The flashbacks slowly weave us toward the painful moment which drove Jesse away and it kept me guessing. We experience the glamour of Hollywood through Jesse's naive, innocent eyes, as her PR father perfectly times the release of Casablanca and launches Ingrid's career. We get to see Jesse go to the Academy Awards in 1946, the year Ingrid and Bing Crosby were nominated for Bells of St. Mary's.
"Mother didn't just fear bad things would happen, she was sure they would. It was part of her faith. Sin was everywhere. That's what the confessional was for, wasn't it?" p. 32
We watch her transfer to St. Ann's Catholic School, a move orchestrated by her mother's strident faith and against Jesse's wishes. Her parents disagree about how their faith should be practiced, with her mother becoming ever more devoted and legalistic and her father eventually no longer attending due to the bishop's involvement with the Legion of Decency. This tension permeates the house and Jesse is caught between them. One of the more interesting backdrops is the rise of the Red Scare and how the fear of communism needlessly decimated peoples' lives. This plays out in a very personal way for the Malloy family and I was equal parts gripped and infuriated on their behalf. I also couldn't help but reflect on what this means for our time.
When we first meet Jesse, her life hasn't turned out the way she wanted. The dream of living in New York is not so much a dream and her career has yet to take off. She also hasn't dealt with the events that led her to leave LA. The Academy Award invitation brings her back: to her best friend Kathleen, to St. Ann's which is closing, to her past.

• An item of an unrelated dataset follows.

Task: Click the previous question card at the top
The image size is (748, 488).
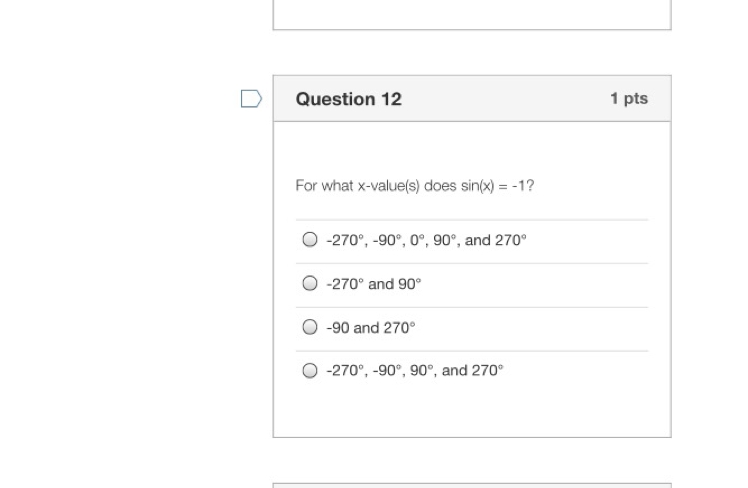Action: point(472,15)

Jesse has to face her idealization of Ingrid Bergman, too. What did Bergman represent to her and how did that change when Bergman left her husband for Roberto Rossellini? Why did it represent the end of so much for Jesse? As we get the answers to these questions, Jesse begins to see what she wants from life and from her relationships. The character growth is authentic and well paced.
I really appreciated the way Alcott addressed hero worship and the ramifications in Jesse's life. I also appreciated the way religion was treated throughout: it's a balm, it's a source of strength, it's a weapon, it's a crutch, depending on the character and place. But my favorite part was the negative impact of the Red Scare and how this story personalized it. We would do well to pay attention.
Disclosure: I received an ARC from NetGalley in exchange for an honest review. Affiliate links included in this post.